**Given instruction:** Starting at the line that contains "Viewport: 869px width, 1315px" and continuing through the end of the records, turn each line into an item of a numbered list. Skip blank lines and leave out the pictures.

begin Provided data

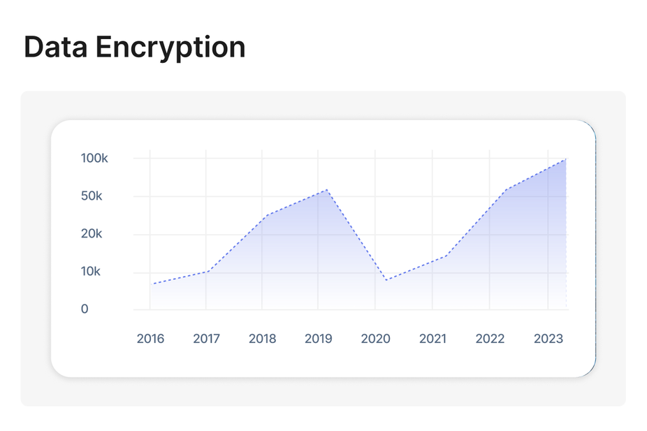Click the 2017 data point on line
Viewport: 647px width, 431px height.
tap(209, 271)

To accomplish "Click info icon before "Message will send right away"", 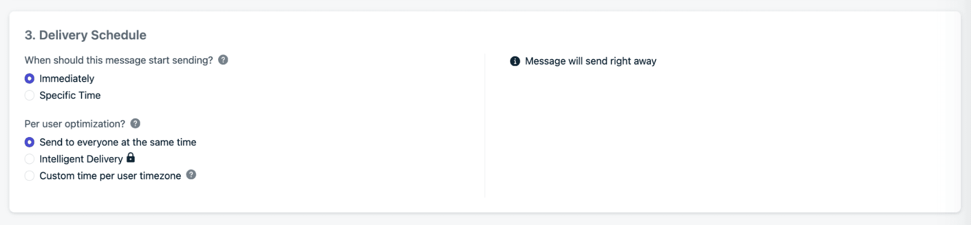I will tap(515, 61).
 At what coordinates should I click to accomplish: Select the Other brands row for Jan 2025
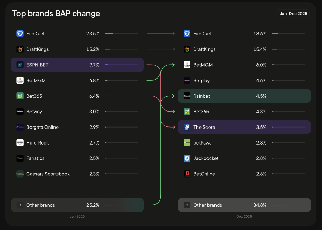point(77,205)
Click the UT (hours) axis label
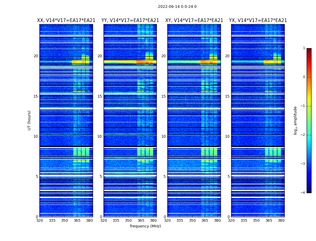This screenshot has width=316, height=241. tap(29, 121)
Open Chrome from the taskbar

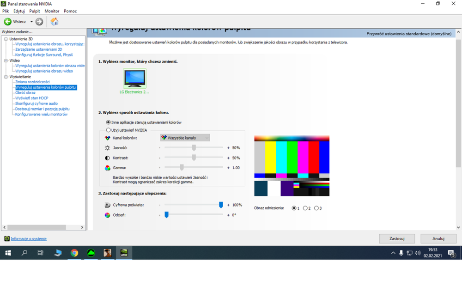74,253
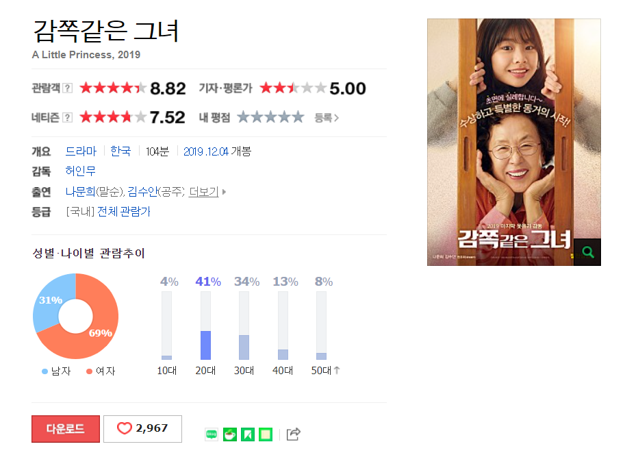Click 등록 to register my rating

point(327,118)
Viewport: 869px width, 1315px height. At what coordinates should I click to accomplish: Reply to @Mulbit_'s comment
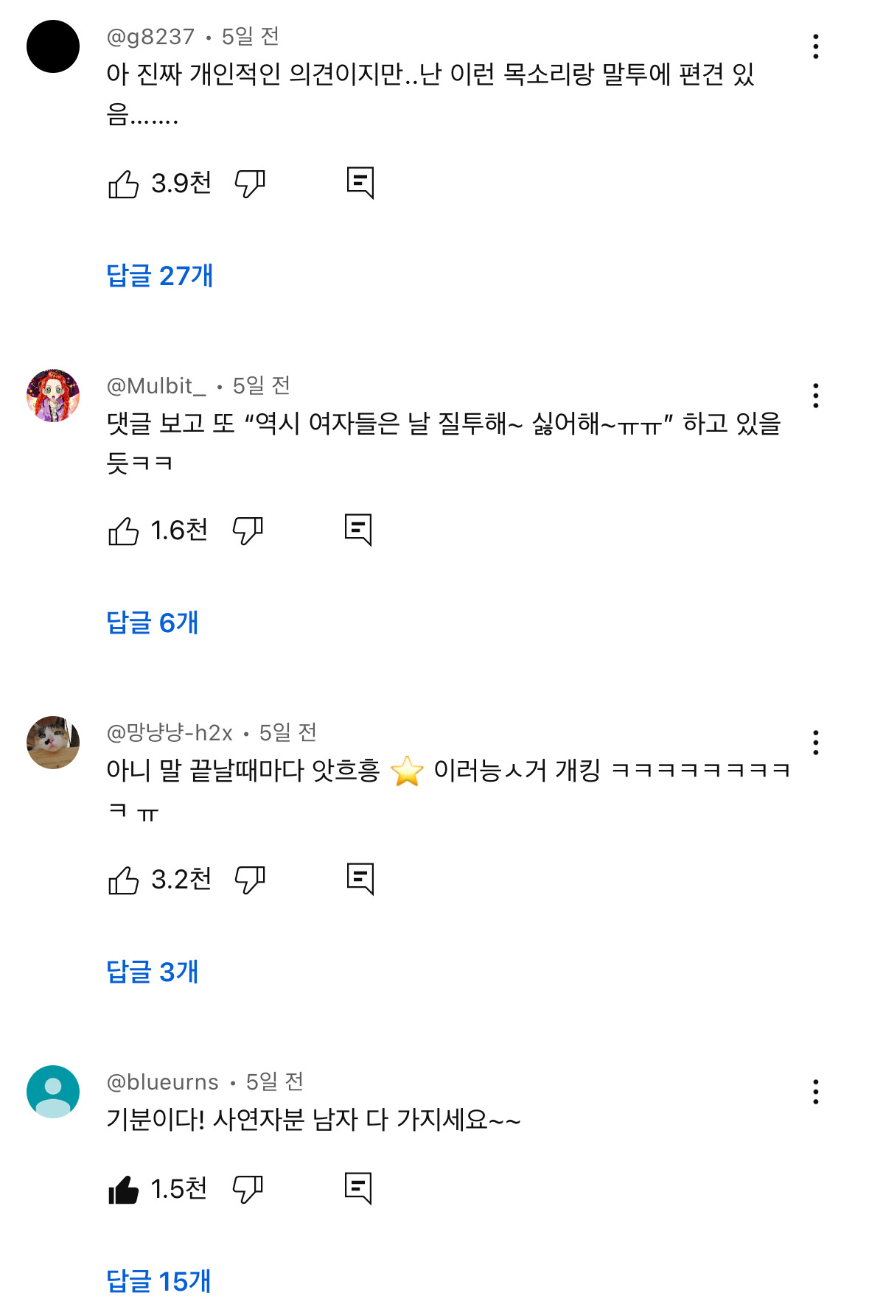coord(358,530)
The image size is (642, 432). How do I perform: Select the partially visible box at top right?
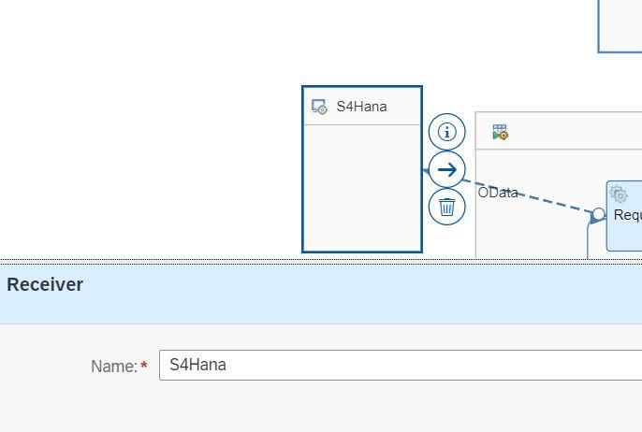(x=620, y=26)

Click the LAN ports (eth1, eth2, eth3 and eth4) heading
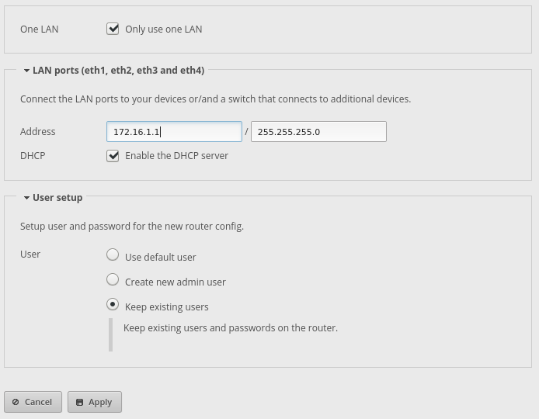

end Provided data

**Exercise output:**
1. Viewport: 869px width, 1315px height. At what coordinates should I click to accomplish: Reply to @Mulbit_'s comment
2. coord(358,530)
3. The image size is (642, 432). How do I perform: Select the partially visible box at top right?
4. (x=620, y=26)
5. Click the LAN ports (eth1, eth2, eth3 and eth4) heading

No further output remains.